O presidente da entidade também alerta para a Medida Provisória (MP) n.º 927, do governo federal, publicada no último dia 22. "Os professores poderão receber o adicional de um terço do salário até dezembro. Pela CLT, o valor precisa ser pago até 48 horas antes do início das férias", revela.

UNIFICAÇÃO

Diretor pedagógico de uma escola privada de Bauru, João Alfredo Carrara faz parte de um grupo, via WhatsApp, que reúne diversos coordenadores de colégios particulares do município. 

Lá, os seus membros discutem, dentro das normativas atuais, os próximos passos em meio à pandemia da Covid-19. "O nosso objetivo é tomar a mesma decisão para que os professores não saiam lesados, afinal, vários deles lecionam nas mesmas escolas", observa.

Então, dez colégios integrantes do grupo resolveram antecipar os 30 dias das férias de julho para abril. "O Sindicato dos Professores se manifestou contrário à decisão do governador, dos mantenedores e dos próprios docentes. Muitos, inclusive, se dispuseram a assinar um documento, se necessário, concordando com a medida", frisa.

Além disso, o grupo também decidiu parar por dez dias, em outubro, para que os estudantes e professores tenham mais um momento de descanso. "Nós entendemos que é complicado tocar direto", justifica.

DIÁLOGO

Subsecretário de Articulação Regional da Secretaria de Educação do Estado, Henrique Pimentel afirma que todas as medidas implantadas pela pasta ocorreram após muito diálogo junto aos envolvidos.

Para ele, a antecipação das férias visa, justamente, garantir o cumprimento dos 200 dias anuais, previstos em lei. "Embora não seja ideal, porque alunos e professores perderão as férias, que utilizariam para outros afazeres a não ser ficarem em casa, a decisão tem por objetivo oferecer condições de completar o ano letivo tanto na rede pública quanto na privada", ratifica.

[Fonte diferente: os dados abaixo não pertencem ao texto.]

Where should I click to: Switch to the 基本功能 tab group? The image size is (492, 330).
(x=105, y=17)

Ainda de acordo com Henrique, os colégios particulares possuem autonomia para optar ou não pela antecipação das férias. "Eles podem se voltar ao Ensino a Distância (EaD), desde que cumpram a exigência dos 200 dias anuais", complementa.

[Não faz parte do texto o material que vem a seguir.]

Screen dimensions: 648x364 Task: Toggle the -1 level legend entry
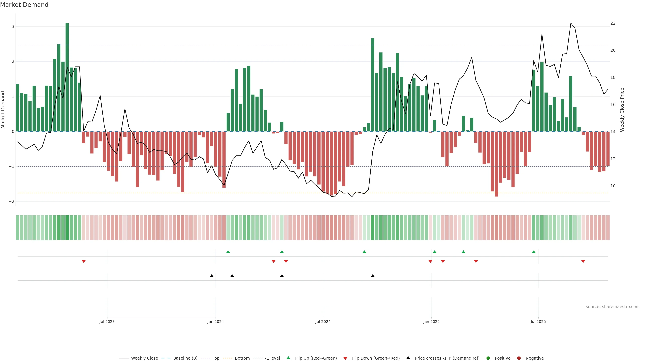tap(272, 358)
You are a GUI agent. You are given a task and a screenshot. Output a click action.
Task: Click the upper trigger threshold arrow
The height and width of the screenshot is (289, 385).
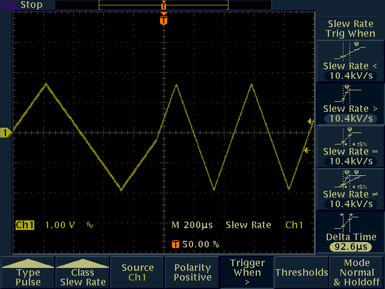click(x=310, y=122)
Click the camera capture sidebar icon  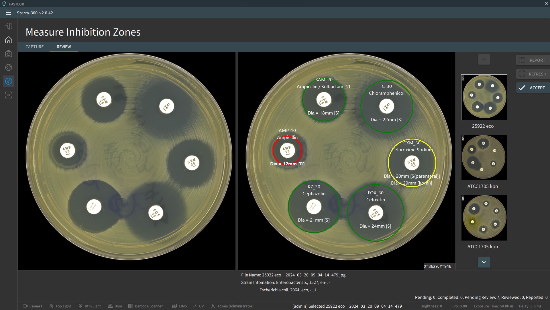pyautogui.click(x=9, y=54)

Questionado sobre a possibilidade de as escolas privadas sofrerem algum processo trabalhista por conta da medida, ele defende a retomada posterior da discussão. "Estamos vivendo em um cenário muito atípico no Brasil, especialmente, no Estado de São Paulo, que concentra grande parte dos casos confirmados da doença. Agora, portanto, é um momento de união de forças", finaliza.